======== MATERIAL PROVIDED

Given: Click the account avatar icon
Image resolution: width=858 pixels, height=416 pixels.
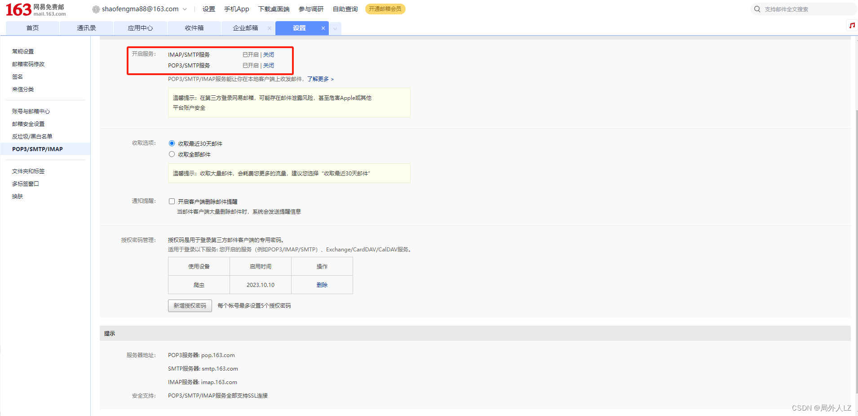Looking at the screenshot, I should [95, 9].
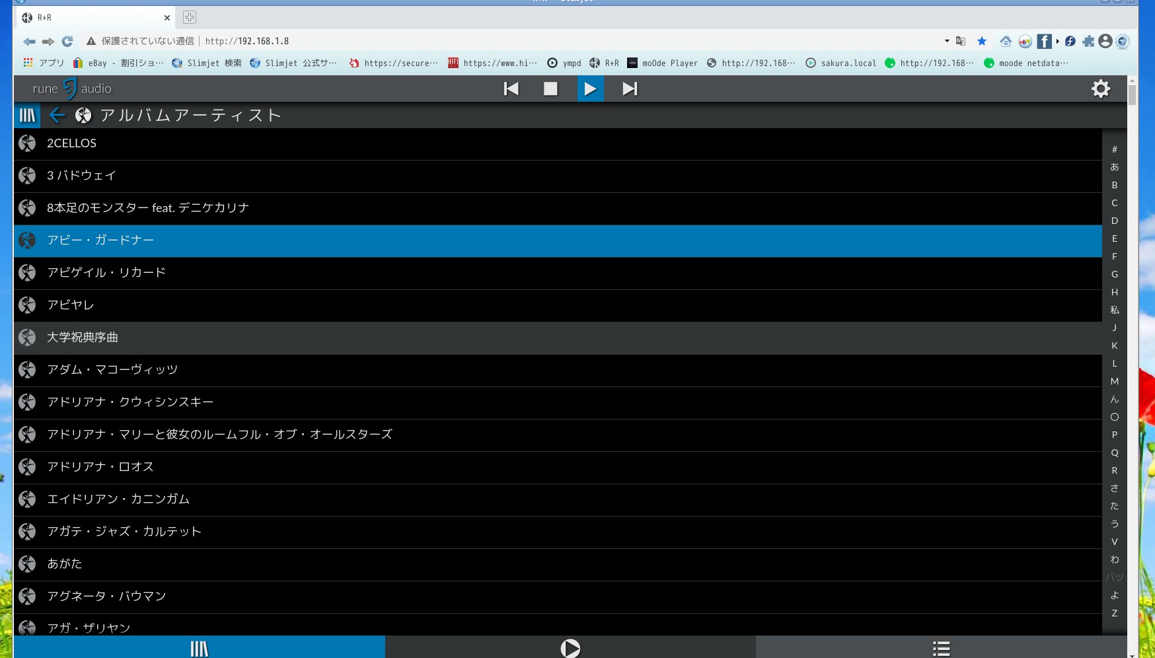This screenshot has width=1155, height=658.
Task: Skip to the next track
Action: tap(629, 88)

================

_TASK REQUIREMENTS_
Reproduce all the records verbatim, excluding images.

_WORKED SOLUTION_
Given: Click the account avatar icon
Image resolution: width=858 pixels, height=416 pixels.
Looking at the screenshot, I should [95, 9].
This screenshot has width=1155, height=658.
Task: Skip to the next track
Action: tap(629, 88)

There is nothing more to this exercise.